→ Given text:
>> Begin
It would also mean that Germany gets full control of continental France and that they would most likely not fight the BoB or think about Sea Lion. This would leave the Luftwaffe in a better shape. But my biggest concern would be that the French would drag the Spanish into the war on the side of the Axis. The interests of both countries collide in Northern Africa and a still fighting France might see the Spanish parts a dangerous listening posts. Just a few border fights and Spain might be in the fight.



Certainly not. Hitler's goal was to take out UK as well. And obviously, he would have considered that if UK had been beaten, France would have given up as well.

The full occupation of France would have been a serious disadvantage too;

-it would have required more garrison troops than it really did between 1940 and 1942, making less men available for other operations, and the Wehrmacht was smaller in 1940 than it was in november 1942 when it eventually occupied all of France

-the plundering of the French economy (and its participation to the German war effort) was only possible thanks to the collaboration of the Vichy regimen which arranged the deals between the industries & Germans. Without such a collaboration, the Germans would have had to take direct control of the production, which is a strain

-I'm not sure the French government would have organized groups of partisans like the Russians did in the nazi occupied territories. At least not from the beginning. But the resistance would have emerged much faster and would have recruited more easily without Vichy.



The case of Spain isn't actually a problem;

From Franco's perspective (and it has been discussed ad nauseam here), little was to be gained from joining the Axis in the case of the continuation of war by France. His army was not able to much since the end of the Civil War. Keep in mind that even if he accepted the help of Germany in 1936-37, he was not a fan of Hitler and he personally saw their interference as negative.

Letting the Germans cross his country to take Gibraltar and maybe go to Spanish Morocco would have meant that his country & oversea territories would become a battlefield on which he wouldn't be able to impose his rules because of the weakness of the Ejercito. Just like the Italians in 1943 on their territory.
>> End
Rows of pointing data
>> Begin
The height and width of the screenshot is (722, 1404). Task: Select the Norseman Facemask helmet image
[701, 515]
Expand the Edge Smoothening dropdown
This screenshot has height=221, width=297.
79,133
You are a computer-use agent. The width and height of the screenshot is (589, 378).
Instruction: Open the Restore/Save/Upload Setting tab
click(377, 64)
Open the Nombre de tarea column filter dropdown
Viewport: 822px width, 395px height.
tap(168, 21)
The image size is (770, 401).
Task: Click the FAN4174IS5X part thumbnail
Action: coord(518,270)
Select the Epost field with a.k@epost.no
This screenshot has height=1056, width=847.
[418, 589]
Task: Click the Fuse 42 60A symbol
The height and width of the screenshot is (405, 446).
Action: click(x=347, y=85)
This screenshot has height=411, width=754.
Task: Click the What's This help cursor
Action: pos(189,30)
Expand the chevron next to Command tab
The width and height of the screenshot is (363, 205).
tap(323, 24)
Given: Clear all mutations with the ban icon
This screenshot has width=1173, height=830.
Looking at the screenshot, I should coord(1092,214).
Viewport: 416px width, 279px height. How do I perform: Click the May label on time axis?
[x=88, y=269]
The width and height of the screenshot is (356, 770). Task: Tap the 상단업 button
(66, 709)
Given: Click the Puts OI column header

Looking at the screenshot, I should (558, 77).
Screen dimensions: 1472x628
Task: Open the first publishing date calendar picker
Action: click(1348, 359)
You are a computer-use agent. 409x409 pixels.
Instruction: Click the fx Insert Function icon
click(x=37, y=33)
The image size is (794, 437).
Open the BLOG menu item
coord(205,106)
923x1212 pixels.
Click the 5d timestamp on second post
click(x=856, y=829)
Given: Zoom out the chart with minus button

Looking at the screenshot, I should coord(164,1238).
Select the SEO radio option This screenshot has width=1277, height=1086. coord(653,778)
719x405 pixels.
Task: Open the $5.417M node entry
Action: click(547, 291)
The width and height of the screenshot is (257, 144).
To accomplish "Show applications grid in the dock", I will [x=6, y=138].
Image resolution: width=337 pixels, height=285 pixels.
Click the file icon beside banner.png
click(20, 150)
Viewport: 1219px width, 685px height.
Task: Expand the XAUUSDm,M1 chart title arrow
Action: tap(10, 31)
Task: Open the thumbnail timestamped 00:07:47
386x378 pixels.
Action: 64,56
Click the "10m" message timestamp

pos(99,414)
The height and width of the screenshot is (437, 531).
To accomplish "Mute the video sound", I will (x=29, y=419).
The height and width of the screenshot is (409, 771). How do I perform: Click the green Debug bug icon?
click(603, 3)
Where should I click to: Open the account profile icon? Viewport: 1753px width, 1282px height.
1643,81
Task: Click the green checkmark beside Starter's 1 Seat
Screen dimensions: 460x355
>> End
→ Task list:
A - Rewrite the discussion of France continuing the war between "Certainly not. Hitler's" and "up as well.", inclusive, swapping "UK" for "Britain".
B - Answer these questions about the discussion of France continuing the war:
(i) In what month and year did the Wehrmacht eventually occupy all of France?
(ii) Which regime arranged the deals between French industries and the Germans?
(iii) In which years did Franco accept the help of Germany?
C - Can you carry the discussion of France continuing the war on past its last sentence?

→ Results for each task:
A -
Certainly not. Hitler's goal was to take out Britain as well. And obviously, he would have considered that if Britain had been beaten, France would have given up as well.

B -
(i) November 1942
(ii) The Vichy regime
(iii) 1936-37

C -
Plus, belligerence would have meant the immediate loss of Spanish Morocco (and other possessions such as Canarias or Rio de Oro); Franco comes from a generation of spanish officers who have been traumatized by the humiliating loss of Cuba & Philippines; he fought the uprising in Morocco in the 1920's and knew the overwhelming superiority of the French Armée d'Afrique had on the ground.

General Nogues, who was in charge of French Morocco (and was in favor of a continuation of war in real life) only waited for an order to come to attack. He however provided erroneous informations to the French government on how fast the Germans would be able to provide assistance to Spain; he over-estimated the Germans by arguing that their first divisions would arrive within 6 to 7 days in Andalusia. That's completely impossible, even in July 1940. The Wehrmacht is exhausted by 6 weeks of fighting. The width of Spanish & French railway tracks are different making transfers by train slow. The Spanish infrastructure after 3 years of civil war is in bad shape. If Hitler had decided to send planes to cover the shipping of troops between Spain and Morocco, he would have been forced to allocate it one of the two Luftflotten fighting the RAF. By the time the first troops would have reached Andalusia, the battle would have been over. Not that I underestimate the value of Spanish troops, but the aerial, naval and ground superiority belonged to the Allies in that area and it was a well known terrain on which almost all the French officers had fought on during the Rif rebellion.

Franco was too wise to not to join the war. And he didn't do it anyway without the French threat.

Edited by GdG**, 02 August 2009 - 1411 PM.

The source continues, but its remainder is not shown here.